* _Exercise instructions_: Each record, in full, must be restated word for word.

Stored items
*** Block opens ***

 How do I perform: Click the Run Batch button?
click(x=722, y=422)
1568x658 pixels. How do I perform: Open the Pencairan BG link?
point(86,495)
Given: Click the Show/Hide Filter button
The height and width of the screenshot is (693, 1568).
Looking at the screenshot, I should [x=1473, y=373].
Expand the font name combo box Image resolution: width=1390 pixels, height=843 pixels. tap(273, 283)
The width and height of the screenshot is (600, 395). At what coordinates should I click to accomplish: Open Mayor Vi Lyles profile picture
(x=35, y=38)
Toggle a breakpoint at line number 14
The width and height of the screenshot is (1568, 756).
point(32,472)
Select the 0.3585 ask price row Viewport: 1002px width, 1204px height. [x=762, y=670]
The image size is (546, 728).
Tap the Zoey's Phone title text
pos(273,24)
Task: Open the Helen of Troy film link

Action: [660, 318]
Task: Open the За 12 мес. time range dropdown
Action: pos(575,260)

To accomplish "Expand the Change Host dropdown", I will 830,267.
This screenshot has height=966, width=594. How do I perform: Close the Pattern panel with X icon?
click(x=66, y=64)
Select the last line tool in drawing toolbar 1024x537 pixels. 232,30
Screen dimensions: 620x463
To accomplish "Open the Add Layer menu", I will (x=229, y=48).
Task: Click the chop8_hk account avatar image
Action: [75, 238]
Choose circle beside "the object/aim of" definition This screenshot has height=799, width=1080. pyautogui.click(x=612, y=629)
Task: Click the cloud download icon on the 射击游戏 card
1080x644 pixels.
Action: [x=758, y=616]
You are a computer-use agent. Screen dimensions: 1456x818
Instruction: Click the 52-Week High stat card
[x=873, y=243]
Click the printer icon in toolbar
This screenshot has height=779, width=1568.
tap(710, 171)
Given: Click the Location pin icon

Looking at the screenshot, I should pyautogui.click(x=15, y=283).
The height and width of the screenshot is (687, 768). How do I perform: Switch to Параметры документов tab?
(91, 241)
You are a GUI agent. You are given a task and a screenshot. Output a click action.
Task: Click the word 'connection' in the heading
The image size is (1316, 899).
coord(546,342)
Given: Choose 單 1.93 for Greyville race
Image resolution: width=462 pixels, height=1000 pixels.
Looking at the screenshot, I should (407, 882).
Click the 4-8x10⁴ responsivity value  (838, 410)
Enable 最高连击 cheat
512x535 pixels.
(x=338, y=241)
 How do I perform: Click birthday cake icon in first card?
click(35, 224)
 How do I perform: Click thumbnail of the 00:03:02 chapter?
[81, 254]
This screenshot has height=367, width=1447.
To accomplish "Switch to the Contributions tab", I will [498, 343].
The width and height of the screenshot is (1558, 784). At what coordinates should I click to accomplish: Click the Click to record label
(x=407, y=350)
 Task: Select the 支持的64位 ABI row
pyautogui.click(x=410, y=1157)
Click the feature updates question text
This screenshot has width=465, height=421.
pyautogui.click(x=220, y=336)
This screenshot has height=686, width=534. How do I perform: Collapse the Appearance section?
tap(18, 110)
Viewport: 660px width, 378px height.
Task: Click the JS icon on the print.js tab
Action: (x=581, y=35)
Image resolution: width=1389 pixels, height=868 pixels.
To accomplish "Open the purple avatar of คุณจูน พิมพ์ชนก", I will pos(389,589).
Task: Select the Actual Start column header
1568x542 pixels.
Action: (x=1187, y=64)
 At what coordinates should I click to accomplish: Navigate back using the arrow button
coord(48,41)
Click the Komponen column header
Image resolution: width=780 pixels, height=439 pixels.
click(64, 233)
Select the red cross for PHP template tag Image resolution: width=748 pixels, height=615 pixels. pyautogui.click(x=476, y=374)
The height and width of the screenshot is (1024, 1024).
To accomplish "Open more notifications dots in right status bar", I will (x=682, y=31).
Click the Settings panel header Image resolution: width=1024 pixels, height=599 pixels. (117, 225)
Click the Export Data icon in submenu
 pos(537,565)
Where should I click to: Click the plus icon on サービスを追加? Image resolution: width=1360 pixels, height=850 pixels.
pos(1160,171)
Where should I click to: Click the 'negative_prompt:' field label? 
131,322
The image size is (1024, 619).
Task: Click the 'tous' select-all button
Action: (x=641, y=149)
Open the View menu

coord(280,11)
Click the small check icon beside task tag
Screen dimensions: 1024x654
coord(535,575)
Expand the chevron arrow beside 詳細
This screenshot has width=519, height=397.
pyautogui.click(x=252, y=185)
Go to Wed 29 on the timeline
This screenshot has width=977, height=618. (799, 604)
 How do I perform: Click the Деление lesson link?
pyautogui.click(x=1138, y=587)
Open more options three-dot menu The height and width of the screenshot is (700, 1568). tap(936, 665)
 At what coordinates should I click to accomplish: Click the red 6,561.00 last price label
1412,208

*** Block closes ***

* _Exercise solution_:
 How do I perform: Click the Run Batch button?
click(x=722, y=422)
1568x658 pixels. How do I perform: Open the Pencairan BG link?
point(86,495)
Given: Click the Show/Hide Filter button
The height and width of the screenshot is (693, 1568).
Looking at the screenshot, I should [x=1473, y=373].
Expand the font name combo box Image resolution: width=1390 pixels, height=843 pixels. tap(273, 283)
The width and height of the screenshot is (600, 395). At what coordinates should I click to accomplish: Open Mayor Vi Lyles profile picture
(x=35, y=38)
Toggle a breakpoint at line number 14
The width and height of the screenshot is (1568, 756).
point(32,472)
Select the 0.3585 ask price row Viewport: 1002px width, 1204px height. [x=762, y=670]
The image size is (546, 728).
Tap the Zoey's Phone title text
pos(273,24)
Task: Open the Helen of Troy film link

Action: [660, 318]
Task: Open the За 12 мес. time range dropdown
Action: pos(575,260)

To accomplish "Expand the Change Host dropdown", I will 830,267.
This screenshot has height=966, width=594. How do I perform: Close the Pattern panel with X icon?
click(x=66, y=64)
Select the last line tool in drawing toolbar 1024x537 pixels. 232,30
Screen dimensions: 620x463
To accomplish "Open the Add Layer menu", I will (x=229, y=48).
Task: Click the chop8_hk account avatar image
Action: [75, 238]
Choose circle beside "the object/aim of" definition This screenshot has height=799, width=1080. pyautogui.click(x=612, y=629)
Task: Click the cloud download icon on the 射击游戏 card
1080x644 pixels.
Action: [x=758, y=616]
You are a computer-use agent. Screen dimensions: 1456x818
Instruction: Click the 52-Week High stat card
[x=873, y=243]
Click the printer icon in toolbar
This screenshot has height=779, width=1568.
tap(710, 171)
Given: Click the Location pin icon

Looking at the screenshot, I should pyautogui.click(x=15, y=283).
The height and width of the screenshot is (687, 768). How do I perform: Switch to Параметры документов tab?
(91, 241)
You are a GUI agent. You are given a task and a screenshot. Output a click action.
Task: Click the word 'connection' in the heading
The image size is (1316, 899).
coord(546,342)
Given: Choose 單 1.93 for Greyville race
Image resolution: width=462 pixels, height=1000 pixels.
Looking at the screenshot, I should (407, 882).
Click the 4-8x10⁴ responsivity value  (838, 410)
Enable 最高连击 cheat
512x535 pixels.
(x=338, y=241)
 How do I perform: Click birthday cake icon in first card?
click(35, 224)
 How do I perform: Click thumbnail of the 00:03:02 chapter?
[81, 254]
This screenshot has height=367, width=1447.
To accomplish "Switch to the Contributions tab", I will [498, 343].
The width and height of the screenshot is (1558, 784). At what coordinates should I click to accomplish: Click the Click to record label
(x=407, y=350)
 Task: Select the 支持的64位 ABI row
pyautogui.click(x=410, y=1157)
Click the feature updates question text
This screenshot has width=465, height=421.
pyautogui.click(x=220, y=336)
This screenshot has height=686, width=534. How do I perform: Collapse the Appearance section?
tap(18, 110)
Viewport: 660px width, 378px height.
Task: Click the JS icon on the print.js tab
Action: (x=581, y=35)
Image resolution: width=1389 pixels, height=868 pixels.
To accomplish "Open the purple avatar of คุณจูน พิมพ์ชนก", I will pos(389,589).
Task: Select the Actual Start column header
1568x542 pixels.
Action: (x=1187, y=64)
 At what coordinates should I click to accomplish: Navigate back using the arrow button
coord(48,41)
Click the Komponen column header
Image resolution: width=780 pixels, height=439 pixels.
click(64, 233)
Select the red cross for PHP template tag Image resolution: width=748 pixels, height=615 pixels. pyautogui.click(x=476, y=374)
The height and width of the screenshot is (1024, 1024).
To accomplish "Open more notifications dots in right status bar", I will (x=682, y=31).
Click the Settings panel header Image resolution: width=1024 pixels, height=599 pixels. (117, 225)
Click the Export Data icon in submenu
 pos(537,565)
Where should I click to: Click the plus icon on サービスを追加? Image resolution: width=1360 pixels, height=850 pixels.
pos(1160,171)
Where should I click to: Click the 'negative_prompt:' field label? 
131,322
The image size is (1024, 619).
Task: Click the 'tous' select-all button
Action: (x=641, y=149)
Open the View menu

coord(280,11)
Click the small check icon beside task tag
Screen dimensions: 1024x654
coord(535,575)
Expand the chevron arrow beside 詳細
This screenshot has width=519, height=397.
pyautogui.click(x=252, y=185)
Go to Wed 29 on the timeline
This screenshot has width=977, height=618. (799, 604)
 How do I perform: Click the Деление lesson link?
pyautogui.click(x=1138, y=587)
Open more options three-dot menu The height and width of the screenshot is (700, 1568). tap(936, 665)
 At what coordinates should I click to accomplish: Click the red 6,561.00 last price label
1412,208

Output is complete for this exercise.